**Dataset entries:**
****************************************

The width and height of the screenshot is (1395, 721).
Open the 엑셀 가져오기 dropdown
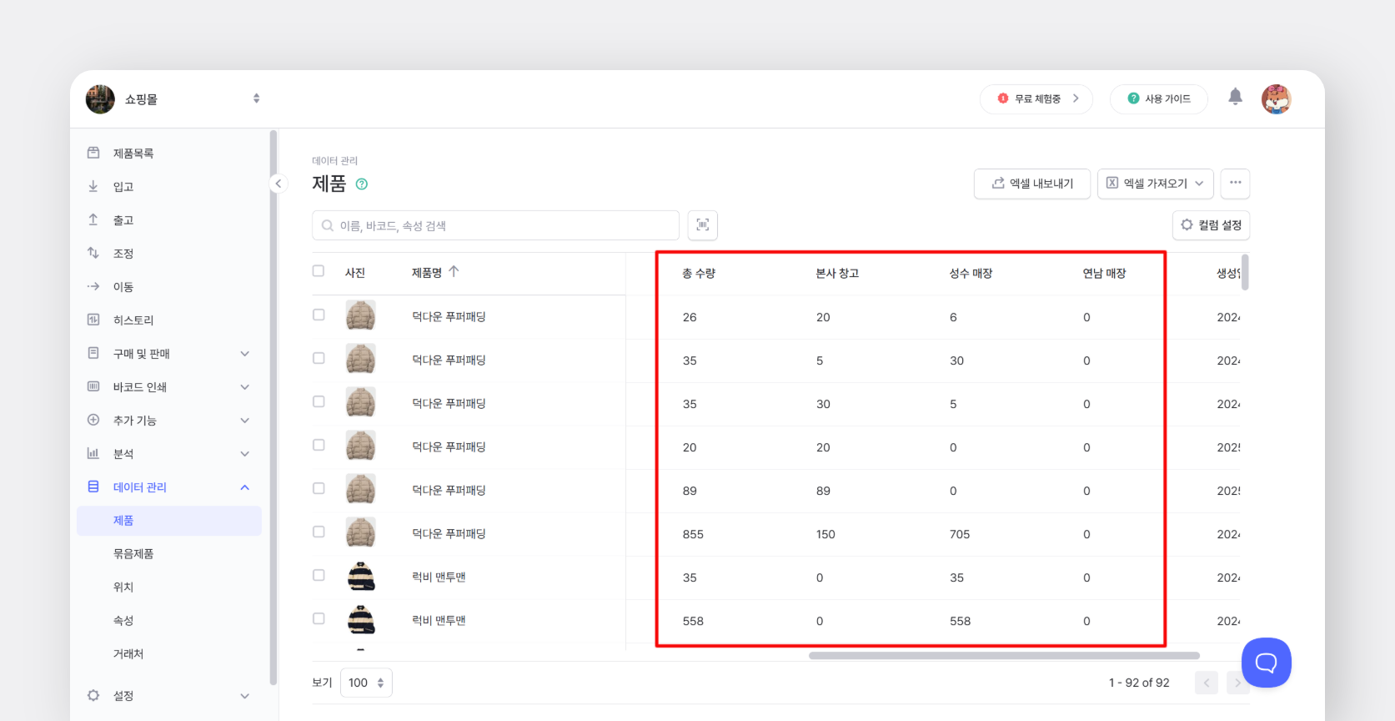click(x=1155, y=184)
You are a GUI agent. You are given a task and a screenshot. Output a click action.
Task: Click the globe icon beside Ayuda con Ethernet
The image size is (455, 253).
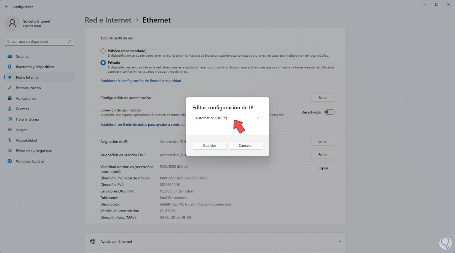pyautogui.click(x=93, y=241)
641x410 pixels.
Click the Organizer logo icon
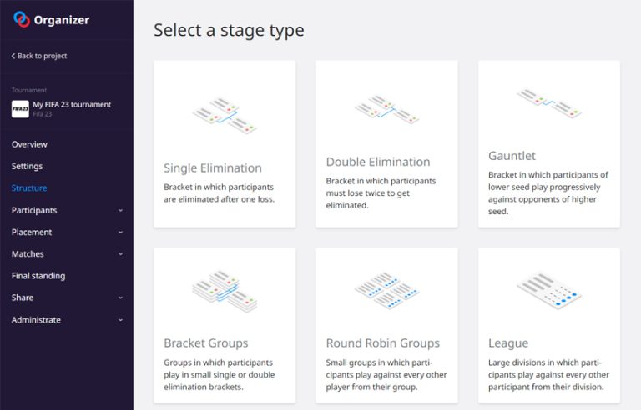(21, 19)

****************************************

**Requirement:** Set all of the records down once more, letter for letter, with the images removed.

**Finished exercise:**
The width and height of the screenshot is (1395, 721).
Open the 엑셀 가져오기 dropdown
click(x=1155, y=184)
You are a GUI agent. You are given a task and a screenshot. Output a click action.
Task: Click the globe icon beside Ayuda con Ethernet
The image size is (455, 253).
pyautogui.click(x=93, y=241)
641x410 pixels.
Click the Organizer logo icon
(21, 19)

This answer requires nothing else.